The Crimson has gone to the mark four times so far this year. Until the Eastern Sprint Championships last month, no one has come closer than 5 lengths. In the Stein Cup race on Boston's Charles River, Harvard shaved 10.2 sec. from the 1 3/4-mile course record, outpulling Rutgers and Brown by 5 lengths. A week later, on Princeton's choppy Lake Carnegie, the Cantabs knocked an incredible 20.8 sec. from the Compton Cup 1 3/4-mile record, swamping M.I.T. by 7 lengths and Princeton 9 1/2 lengths. In the 1 3/4-mile Adams Cup regatta on Annapolis' Severn River, they finished 5 1/2 lengths ahead of Navy and 9 1/2 lengths in front of Pennsylvania. The 2,000-meter Eastern Sprints on Worcester's Lake Quinsigamond were a little closer: Harvard walloped undefeated Cornell by 2 1/2 lengths--widest margin in the Sprint's 20-year history. "Even seeing doesn't help," mutters Princeton Coach Dutch Schoch. "You still don't believe it."

Call It Talent. Parker's crew is essentially the same one that was unbeaten last year until its loss to Philadelphia's Vesper Boat Club in the Olympic trials. Now the Crimson is stronger, more mature, more confident. They average 6 ft. 3 in. and 180 lb.--including Coxswain John Unkovic, who stands 5 ft. 6 in. and weighs 120 lb. after dinner. Four of them--Captain and No. 6 Oar Paul Gunderson, Stroke Geoff Picard, No. 3 Oar Tom Pollock, No. 2 Oar Bob Schwarz--have been in the same boat since their freshman year at Harvard.

In practice, they row 6 to 10 miles a day, smoothly and powerfully shifting the stroke from 20 to 32 beats per minute; each man fitting himself to his boatmates. They may look like metronomes, but Coach Parker calls it "talent." "They are always thinking and feeling what's going on," he says, "rather than being out there just slugging away at it."

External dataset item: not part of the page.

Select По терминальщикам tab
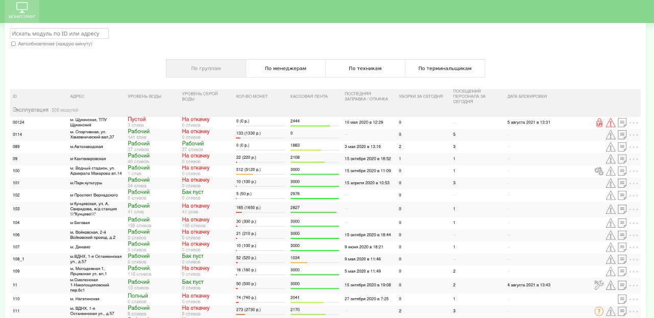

Tulips on Cedar. Parker knows what's going on. He starred on Pennsylvania's varsity from 1955 to '57, then shifted to single sculls and in 1959 won the National championship and the Pan American Games gold medal, went all the way to the finals of Britain's Henley regatta before losing. A few months later, Harvard offered him a job coaching its frosh, moved him up to the varsity in 1963 when Head Coach Harvey Love died. "This sport tends to be conservative," says Parker. "I'm inclined to try things out to see what works best."

Last year he switched to English-made "tulip" oars, which get a better grip on the water because of their broad, shovel-shaped blades. For the past 50 years, most U.S. colleges have used 62-ft. Pocock shells made from Washington cedar. Now Harvard has a new, Swiss-made Staempfli shell of hard Spanish cedar that is shorter (by 3 1/2 ft.), stiffer, and seems to slip through the water a bit easier. Even the placement of Parker's oarsmen is different. Instead of alternating positions all the way down the shell, he has borrowed an idea from Germany's 1960 Olympic Champion Ratzeburg crew, in which the No. 4 and No. 5 men both pull on the starboard side (see cut). The positioning seems to eliminate the tendency of the stroke in No. 8 position to pull the bow around to starboard, thus makes it easier for the cox to keep a straight course.

Frosting for the Cake? This week Harvard goes against Yale on New London's Thames River. It will be the 100th meeting between the two rivals (score to date: Harvard 52, Yale 47), and though Yale has won only twice this year, Parker has had his men out on the Thames for two weeks practicing for the brutal, four-mile grind. Then Harvard will fly to England for the Henley Royal Regatta against the world's top crews, including the only outfit that has beaten them: Vesper's Olympic Champions. "A victory there," says Captain Gunderson, "would be the frosting on the cake." And a little bit more. In 1955 Coach Parker rowed No. 2 oar on the Pennsylvania crew that won at Henley.